Your goal: Reproduce each of the following entries word for word, without changing anything.

Materials provided:
★ ★ ★ ★ ★
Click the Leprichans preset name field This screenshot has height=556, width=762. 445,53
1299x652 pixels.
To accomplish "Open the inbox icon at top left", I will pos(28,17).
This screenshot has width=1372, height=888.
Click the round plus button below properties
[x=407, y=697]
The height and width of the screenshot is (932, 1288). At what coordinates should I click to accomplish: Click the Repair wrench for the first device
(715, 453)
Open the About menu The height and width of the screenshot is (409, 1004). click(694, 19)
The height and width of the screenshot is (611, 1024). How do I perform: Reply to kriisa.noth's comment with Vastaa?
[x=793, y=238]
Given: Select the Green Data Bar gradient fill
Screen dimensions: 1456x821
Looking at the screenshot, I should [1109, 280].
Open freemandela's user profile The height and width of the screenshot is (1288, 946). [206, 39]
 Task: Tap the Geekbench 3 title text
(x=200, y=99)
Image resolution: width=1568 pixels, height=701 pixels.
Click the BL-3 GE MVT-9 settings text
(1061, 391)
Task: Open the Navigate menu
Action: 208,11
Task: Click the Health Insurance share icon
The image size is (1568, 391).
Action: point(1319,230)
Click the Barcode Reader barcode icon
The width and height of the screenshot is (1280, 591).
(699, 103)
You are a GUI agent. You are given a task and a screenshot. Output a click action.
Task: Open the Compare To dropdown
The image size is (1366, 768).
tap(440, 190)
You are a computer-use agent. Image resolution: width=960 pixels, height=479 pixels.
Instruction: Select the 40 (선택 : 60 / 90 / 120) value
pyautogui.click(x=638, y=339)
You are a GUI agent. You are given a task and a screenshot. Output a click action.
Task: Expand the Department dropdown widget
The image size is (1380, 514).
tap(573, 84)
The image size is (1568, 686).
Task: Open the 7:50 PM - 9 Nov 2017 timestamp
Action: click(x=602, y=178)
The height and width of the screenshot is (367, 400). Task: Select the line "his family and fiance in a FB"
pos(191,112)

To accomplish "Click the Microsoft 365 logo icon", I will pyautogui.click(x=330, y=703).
★ ★ ★ ★ ★
Response to the task:
Click the Leprichans preset name field This screenshot has height=556, width=762. 445,53
1299x652 pixels.
To accomplish "Open the inbox icon at top left", I will pos(28,17).
This screenshot has width=1372, height=888.
Click the round plus button below properties
[x=407, y=697]
The height and width of the screenshot is (932, 1288). At what coordinates should I click to accomplish: Click the Repair wrench for the first device
(715, 453)
Open the About menu The height and width of the screenshot is (409, 1004). click(694, 19)
The height and width of the screenshot is (611, 1024). How do I perform: Reply to kriisa.noth's comment with Vastaa?
[x=793, y=238]
Given: Select the Green Data Bar gradient fill
Screen dimensions: 1456x821
Looking at the screenshot, I should [1109, 280].
Open freemandela's user profile The height and width of the screenshot is (1288, 946). [206, 39]
 Task: Tap the Geekbench 3 title text
(x=200, y=99)
Image resolution: width=1568 pixels, height=701 pixels.
Click the BL-3 GE MVT-9 settings text
(1061, 391)
Task: Open the Navigate menu
Action: 208,11
Task: Click the Health Insurance share icon
The image size is (1568, 391).
Action: point(1319,230)
Click the Barcode Reader barcode icon
The width and height of the screenshot is (1280, 591).
(699, 103)
You are a GUI agent. You are given a task and a screenshot. Output a click action.
Task: Open the Compare To dropdown
The image size is (1366, 768).
tap(440, 190)
You are a computer-use agent. Image resolution: width=960 pixels, height=479 pixels.
Instruction: Select the 40 (선택 : 60 / 90 / 120) value
pyautogui.click(x=638, y=339)
You are a GUI agent. You are given a task and a screenshot. Output a click action.
Task: Expand the Department dropdown widget
The image size is (1380, 514).
tap(573, 84)
The image size is (1568, 686).
Task: Open the 7:50 PM - 9 Nov 2017 timestamp
Action: click(x=602, y=178)
The height and width of the screenshot is (367, 400). Task: Select the line "his family and fiance in a FB"
pos(191,112)

To accomplish "Click the Microsoft 365 logo icon", I will pyautogui.click(x=330, y=703).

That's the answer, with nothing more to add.